## HOW TO COMPLETE THIS TASK
Each line of the entries below that holds "will" is needed, copied in full.

## EXERCISE MATERIALS
* * * * *
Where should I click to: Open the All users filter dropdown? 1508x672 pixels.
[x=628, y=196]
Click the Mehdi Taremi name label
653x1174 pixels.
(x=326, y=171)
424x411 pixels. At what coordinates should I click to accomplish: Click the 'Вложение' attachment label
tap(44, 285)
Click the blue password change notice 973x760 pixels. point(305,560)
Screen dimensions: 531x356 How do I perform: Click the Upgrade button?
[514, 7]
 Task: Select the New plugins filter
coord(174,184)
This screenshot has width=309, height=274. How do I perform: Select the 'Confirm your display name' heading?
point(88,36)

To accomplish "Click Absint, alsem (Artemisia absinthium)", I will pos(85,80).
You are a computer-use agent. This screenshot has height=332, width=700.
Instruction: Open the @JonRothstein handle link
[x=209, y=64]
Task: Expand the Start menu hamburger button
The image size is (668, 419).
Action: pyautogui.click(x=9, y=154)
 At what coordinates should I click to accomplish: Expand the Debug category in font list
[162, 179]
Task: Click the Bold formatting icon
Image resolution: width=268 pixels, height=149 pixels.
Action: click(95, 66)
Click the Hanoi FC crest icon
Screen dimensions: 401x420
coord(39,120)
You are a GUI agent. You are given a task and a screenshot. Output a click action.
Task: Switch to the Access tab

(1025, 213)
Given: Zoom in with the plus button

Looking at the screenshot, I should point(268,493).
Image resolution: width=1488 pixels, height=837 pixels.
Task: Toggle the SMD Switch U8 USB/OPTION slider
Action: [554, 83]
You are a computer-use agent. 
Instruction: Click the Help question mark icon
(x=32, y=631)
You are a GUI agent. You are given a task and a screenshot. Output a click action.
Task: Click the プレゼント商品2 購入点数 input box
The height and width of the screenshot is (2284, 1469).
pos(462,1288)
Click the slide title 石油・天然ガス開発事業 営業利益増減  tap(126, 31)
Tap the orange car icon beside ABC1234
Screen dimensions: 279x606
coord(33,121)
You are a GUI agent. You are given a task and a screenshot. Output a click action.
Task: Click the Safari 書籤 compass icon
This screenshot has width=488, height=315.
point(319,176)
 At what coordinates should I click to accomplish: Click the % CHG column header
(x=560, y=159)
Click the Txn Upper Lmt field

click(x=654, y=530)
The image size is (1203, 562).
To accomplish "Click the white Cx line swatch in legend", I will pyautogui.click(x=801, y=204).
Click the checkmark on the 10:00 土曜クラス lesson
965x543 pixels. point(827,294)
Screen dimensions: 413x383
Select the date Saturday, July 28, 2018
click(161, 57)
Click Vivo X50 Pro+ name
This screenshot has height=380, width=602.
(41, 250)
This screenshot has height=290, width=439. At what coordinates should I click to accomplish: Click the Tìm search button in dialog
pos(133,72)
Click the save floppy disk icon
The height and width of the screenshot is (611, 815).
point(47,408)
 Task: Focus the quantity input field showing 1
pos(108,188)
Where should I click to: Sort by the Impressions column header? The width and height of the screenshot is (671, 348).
* * * * *
## SOLUTION TO THE PROBLEM
To accomplish "Click Absint, alsem (Artemisia absinthium)", I will pos(85,80).
To accomplish "Click the white Cx line swatch in legend", I will pyautogui.click(x=801, y=204).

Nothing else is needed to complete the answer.